(TASK GOAL): Leaving the images behind, copy every line of the records exactly.

[RECORD EXCERPTS — start]

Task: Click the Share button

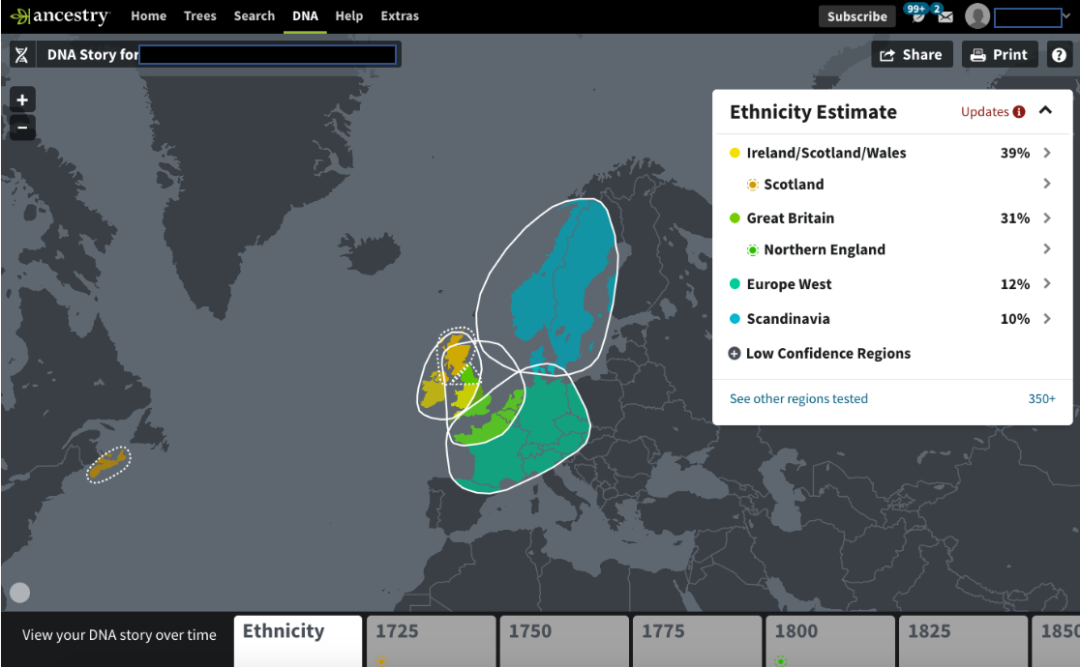Action: coord(911,54)
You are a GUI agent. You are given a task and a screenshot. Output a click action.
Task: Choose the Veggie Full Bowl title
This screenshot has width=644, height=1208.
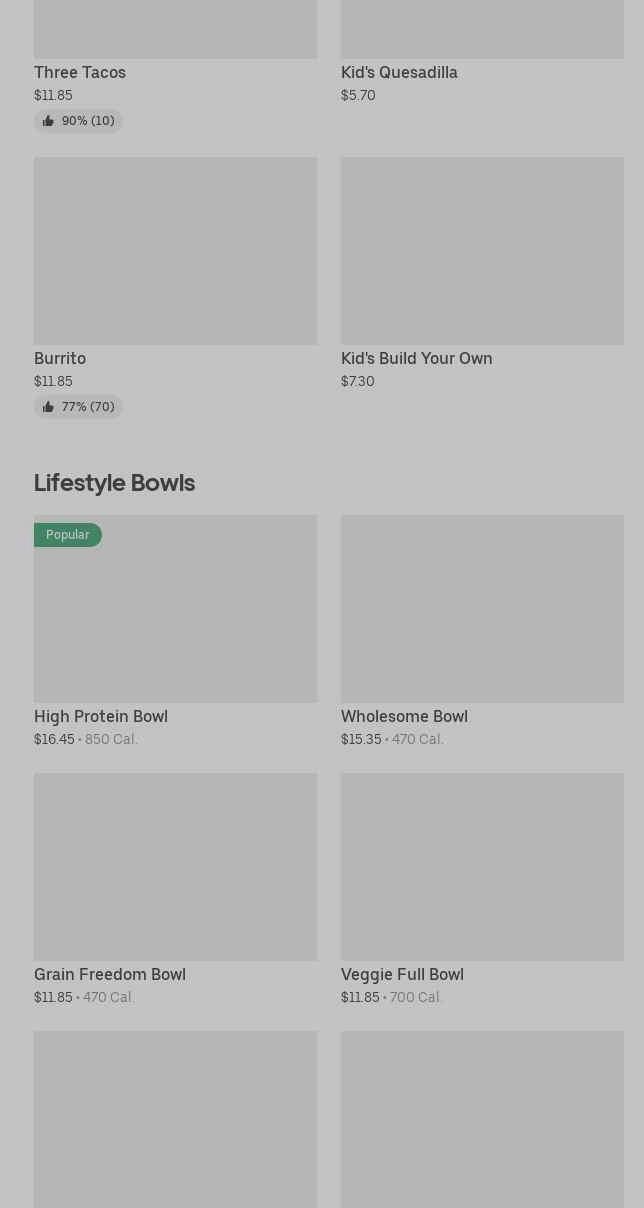pos(402,975)
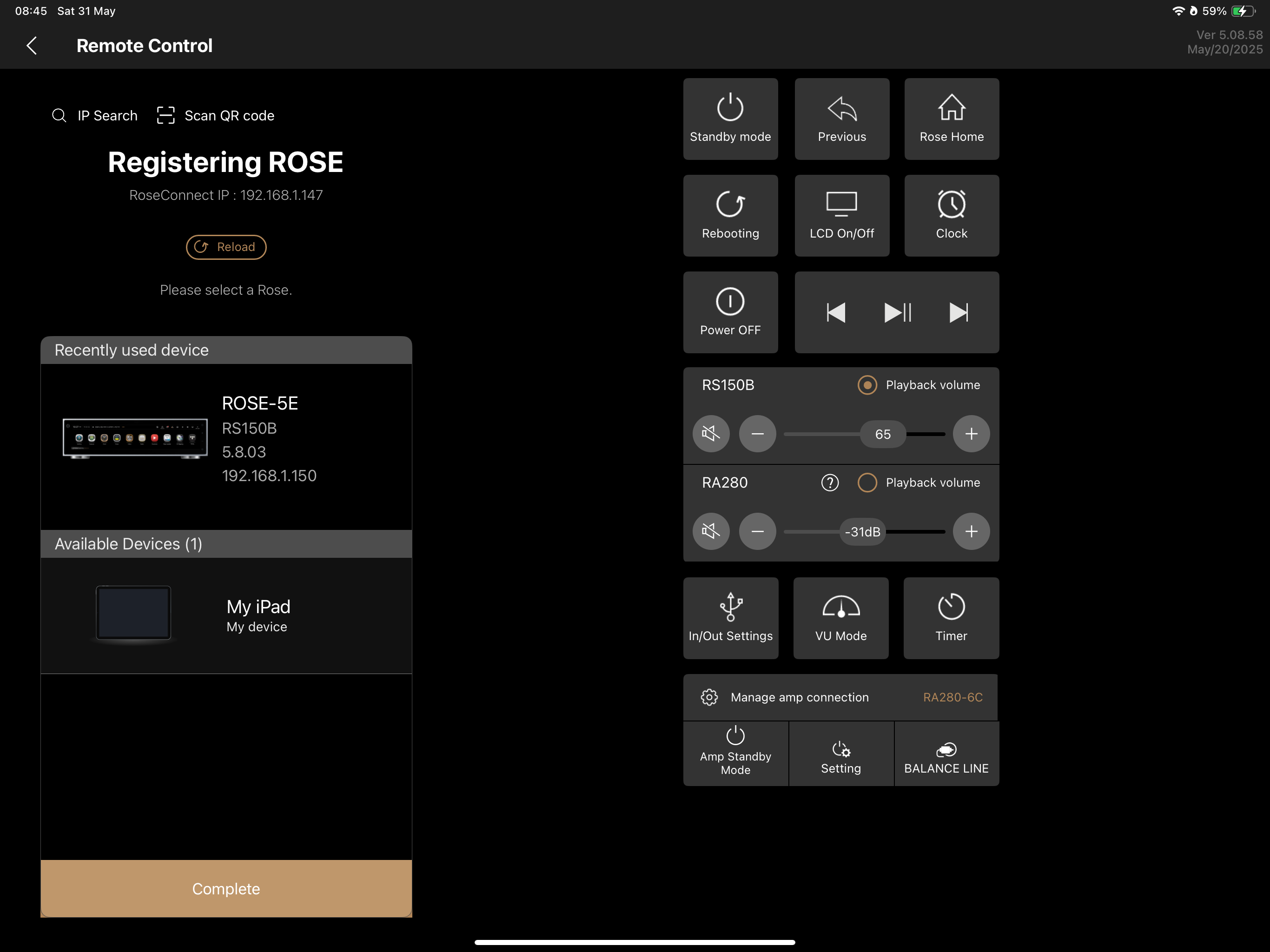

[RECORD EXCERPTS — finish]

(EXPECTED OUTPUT):
Task: Click the Share button

Action: coord(911,54)
You are a GUI agent. You are given a task and a screenshot. Output a click action.
Task: Choose the Veggie Full Bowl title
This screenshot has width=644, height=1208.
pos(402,975)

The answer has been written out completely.